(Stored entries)
──────

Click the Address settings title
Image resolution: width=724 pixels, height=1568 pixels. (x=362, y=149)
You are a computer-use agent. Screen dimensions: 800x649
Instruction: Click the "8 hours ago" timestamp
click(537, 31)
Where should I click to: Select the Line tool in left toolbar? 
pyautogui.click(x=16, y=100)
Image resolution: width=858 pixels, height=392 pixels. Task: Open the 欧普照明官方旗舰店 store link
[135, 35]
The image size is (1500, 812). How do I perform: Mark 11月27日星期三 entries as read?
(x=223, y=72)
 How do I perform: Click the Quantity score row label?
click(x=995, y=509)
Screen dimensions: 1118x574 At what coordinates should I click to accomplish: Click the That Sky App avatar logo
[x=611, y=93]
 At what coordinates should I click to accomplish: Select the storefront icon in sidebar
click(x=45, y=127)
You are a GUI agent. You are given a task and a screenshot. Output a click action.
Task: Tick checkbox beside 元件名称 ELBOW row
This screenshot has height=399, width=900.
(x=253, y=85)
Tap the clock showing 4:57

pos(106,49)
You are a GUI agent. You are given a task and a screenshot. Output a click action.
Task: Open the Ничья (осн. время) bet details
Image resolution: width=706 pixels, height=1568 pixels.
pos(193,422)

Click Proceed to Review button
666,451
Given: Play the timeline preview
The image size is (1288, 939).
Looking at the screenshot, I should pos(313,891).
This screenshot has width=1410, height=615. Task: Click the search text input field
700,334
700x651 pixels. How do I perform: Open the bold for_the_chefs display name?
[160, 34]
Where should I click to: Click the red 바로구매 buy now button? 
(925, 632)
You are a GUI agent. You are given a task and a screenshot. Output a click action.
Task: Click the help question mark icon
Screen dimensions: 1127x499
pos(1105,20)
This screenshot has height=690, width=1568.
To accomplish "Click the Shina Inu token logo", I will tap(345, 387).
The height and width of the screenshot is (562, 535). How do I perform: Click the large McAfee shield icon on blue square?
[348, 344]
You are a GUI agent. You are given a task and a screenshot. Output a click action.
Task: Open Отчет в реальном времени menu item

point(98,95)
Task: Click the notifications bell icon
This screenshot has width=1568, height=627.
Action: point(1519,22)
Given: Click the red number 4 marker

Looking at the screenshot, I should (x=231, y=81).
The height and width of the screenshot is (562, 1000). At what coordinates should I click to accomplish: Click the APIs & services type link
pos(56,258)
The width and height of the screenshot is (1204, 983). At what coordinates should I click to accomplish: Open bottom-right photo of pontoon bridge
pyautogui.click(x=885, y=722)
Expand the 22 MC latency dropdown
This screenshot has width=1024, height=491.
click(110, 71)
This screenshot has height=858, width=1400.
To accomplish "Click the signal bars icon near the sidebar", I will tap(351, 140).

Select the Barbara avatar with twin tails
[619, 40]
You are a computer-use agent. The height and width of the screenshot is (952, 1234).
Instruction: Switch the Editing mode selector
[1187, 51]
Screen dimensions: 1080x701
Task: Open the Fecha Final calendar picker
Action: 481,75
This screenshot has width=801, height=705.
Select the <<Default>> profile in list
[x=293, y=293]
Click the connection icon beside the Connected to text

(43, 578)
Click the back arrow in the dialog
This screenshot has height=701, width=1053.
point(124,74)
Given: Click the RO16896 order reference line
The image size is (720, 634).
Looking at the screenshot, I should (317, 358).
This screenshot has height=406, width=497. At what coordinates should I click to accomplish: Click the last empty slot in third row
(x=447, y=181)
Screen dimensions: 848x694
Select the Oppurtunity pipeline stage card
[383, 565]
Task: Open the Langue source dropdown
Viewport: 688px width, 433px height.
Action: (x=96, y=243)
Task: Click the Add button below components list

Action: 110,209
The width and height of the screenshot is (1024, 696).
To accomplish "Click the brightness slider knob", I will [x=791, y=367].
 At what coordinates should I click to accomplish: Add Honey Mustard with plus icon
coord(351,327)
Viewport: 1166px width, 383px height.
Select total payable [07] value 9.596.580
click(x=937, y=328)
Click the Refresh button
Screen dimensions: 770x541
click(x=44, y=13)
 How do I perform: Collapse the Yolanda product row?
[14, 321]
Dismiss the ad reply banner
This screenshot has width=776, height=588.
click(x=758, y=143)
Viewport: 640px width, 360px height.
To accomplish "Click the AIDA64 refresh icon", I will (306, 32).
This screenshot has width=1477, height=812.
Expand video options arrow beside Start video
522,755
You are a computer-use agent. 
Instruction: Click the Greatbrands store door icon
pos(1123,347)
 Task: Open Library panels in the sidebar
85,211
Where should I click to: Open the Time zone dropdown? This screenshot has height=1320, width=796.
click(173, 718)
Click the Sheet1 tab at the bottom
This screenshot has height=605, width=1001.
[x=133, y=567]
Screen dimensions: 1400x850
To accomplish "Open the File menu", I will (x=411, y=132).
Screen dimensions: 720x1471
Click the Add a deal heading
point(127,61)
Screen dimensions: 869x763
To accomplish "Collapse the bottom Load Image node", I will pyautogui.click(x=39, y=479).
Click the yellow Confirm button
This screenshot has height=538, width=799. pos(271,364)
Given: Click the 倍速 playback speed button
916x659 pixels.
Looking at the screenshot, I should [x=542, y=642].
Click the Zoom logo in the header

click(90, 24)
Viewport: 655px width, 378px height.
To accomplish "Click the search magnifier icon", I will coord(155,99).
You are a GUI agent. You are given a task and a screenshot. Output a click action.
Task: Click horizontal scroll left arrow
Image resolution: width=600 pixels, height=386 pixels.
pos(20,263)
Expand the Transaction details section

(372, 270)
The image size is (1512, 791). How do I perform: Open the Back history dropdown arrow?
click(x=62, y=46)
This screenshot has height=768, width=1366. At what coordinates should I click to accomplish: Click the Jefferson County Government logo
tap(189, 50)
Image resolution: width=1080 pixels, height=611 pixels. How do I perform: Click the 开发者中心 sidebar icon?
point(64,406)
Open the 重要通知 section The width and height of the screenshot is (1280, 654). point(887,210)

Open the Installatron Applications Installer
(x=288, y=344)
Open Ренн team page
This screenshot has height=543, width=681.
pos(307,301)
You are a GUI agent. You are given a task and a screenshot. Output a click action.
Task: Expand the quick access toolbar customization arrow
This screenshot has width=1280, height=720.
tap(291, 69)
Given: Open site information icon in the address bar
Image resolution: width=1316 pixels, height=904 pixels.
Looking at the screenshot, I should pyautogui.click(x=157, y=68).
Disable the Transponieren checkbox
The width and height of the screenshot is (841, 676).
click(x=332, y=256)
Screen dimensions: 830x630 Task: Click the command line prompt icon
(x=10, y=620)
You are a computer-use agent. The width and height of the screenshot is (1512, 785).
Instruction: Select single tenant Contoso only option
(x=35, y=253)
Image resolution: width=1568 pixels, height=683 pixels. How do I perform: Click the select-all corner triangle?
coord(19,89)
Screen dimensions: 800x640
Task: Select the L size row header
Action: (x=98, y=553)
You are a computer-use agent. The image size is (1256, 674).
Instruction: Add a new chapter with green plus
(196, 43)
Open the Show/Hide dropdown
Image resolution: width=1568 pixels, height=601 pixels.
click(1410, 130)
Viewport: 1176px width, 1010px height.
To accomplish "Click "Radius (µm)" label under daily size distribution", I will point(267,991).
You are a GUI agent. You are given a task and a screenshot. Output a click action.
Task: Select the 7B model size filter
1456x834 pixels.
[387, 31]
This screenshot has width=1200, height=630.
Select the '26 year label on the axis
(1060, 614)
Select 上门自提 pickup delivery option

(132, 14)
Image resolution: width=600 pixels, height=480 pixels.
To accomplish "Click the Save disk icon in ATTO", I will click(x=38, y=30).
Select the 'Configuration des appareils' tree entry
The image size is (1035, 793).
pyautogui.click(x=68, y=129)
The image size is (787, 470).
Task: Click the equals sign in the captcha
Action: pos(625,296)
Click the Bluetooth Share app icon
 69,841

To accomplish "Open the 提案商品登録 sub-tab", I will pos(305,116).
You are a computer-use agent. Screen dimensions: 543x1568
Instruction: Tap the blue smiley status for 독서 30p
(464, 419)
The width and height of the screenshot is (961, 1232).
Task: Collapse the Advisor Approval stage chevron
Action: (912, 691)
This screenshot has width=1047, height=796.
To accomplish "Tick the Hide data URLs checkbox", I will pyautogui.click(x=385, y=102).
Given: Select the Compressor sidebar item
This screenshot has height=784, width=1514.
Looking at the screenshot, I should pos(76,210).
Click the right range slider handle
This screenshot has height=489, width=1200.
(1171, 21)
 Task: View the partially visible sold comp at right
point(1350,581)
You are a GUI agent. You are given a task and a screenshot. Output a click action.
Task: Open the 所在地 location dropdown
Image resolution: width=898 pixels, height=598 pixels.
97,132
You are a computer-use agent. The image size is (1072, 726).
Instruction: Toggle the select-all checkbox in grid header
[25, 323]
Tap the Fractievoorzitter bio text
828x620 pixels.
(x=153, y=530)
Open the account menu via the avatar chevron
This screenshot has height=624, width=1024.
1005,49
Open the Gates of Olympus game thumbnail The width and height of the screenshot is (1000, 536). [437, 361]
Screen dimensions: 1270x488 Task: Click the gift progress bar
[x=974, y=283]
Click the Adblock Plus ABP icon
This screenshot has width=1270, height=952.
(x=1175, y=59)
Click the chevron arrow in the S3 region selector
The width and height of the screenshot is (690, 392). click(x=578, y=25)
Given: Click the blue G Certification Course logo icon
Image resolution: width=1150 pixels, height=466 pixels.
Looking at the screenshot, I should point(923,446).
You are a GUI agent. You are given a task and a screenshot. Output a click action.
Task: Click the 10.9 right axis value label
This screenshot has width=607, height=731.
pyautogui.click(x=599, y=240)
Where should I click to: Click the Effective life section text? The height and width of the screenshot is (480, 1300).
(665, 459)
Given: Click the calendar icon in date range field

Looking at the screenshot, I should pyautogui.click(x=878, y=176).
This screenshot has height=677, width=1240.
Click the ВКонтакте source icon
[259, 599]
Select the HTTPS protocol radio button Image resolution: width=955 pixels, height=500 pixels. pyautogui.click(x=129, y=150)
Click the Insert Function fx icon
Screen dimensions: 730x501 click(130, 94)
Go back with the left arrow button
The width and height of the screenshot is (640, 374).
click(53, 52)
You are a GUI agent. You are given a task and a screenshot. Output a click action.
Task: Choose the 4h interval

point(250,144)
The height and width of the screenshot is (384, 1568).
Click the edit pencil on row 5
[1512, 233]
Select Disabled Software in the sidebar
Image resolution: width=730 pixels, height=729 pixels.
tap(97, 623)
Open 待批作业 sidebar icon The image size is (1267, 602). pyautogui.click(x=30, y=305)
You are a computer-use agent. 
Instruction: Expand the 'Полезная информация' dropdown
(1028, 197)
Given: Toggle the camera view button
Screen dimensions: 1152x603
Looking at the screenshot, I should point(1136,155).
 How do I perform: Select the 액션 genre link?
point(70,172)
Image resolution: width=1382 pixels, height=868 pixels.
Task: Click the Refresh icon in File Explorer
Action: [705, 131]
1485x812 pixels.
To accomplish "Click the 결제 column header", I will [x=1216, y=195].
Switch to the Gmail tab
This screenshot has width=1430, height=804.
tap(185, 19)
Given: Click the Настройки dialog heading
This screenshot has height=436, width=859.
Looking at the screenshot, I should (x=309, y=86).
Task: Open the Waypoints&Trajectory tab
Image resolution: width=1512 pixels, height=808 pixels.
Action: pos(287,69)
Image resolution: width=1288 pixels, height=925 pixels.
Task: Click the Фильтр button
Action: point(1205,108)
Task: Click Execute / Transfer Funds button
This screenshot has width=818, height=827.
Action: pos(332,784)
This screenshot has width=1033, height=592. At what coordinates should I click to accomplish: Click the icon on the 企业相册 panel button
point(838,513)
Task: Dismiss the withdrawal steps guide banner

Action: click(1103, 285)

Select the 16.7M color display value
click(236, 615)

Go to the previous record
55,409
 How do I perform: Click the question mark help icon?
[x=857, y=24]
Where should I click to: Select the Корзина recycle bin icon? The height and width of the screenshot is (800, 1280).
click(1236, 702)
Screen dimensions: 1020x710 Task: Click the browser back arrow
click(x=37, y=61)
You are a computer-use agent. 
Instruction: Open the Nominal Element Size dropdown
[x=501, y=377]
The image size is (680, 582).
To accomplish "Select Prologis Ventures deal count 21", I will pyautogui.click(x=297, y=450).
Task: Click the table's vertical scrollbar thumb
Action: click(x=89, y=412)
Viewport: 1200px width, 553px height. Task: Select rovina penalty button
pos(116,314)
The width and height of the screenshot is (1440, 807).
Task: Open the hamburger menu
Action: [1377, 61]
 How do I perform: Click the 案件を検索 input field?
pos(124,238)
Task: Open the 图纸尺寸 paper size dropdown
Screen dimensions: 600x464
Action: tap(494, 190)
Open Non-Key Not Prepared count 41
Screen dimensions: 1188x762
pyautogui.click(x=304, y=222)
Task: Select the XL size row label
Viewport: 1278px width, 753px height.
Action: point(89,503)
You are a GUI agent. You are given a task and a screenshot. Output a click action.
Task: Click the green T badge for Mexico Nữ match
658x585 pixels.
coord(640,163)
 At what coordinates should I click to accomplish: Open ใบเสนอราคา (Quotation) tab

──────

Exercise requirements: Considering the records above, state how many lines contain the word "computer", with nothing else in your reply.

Task response: 9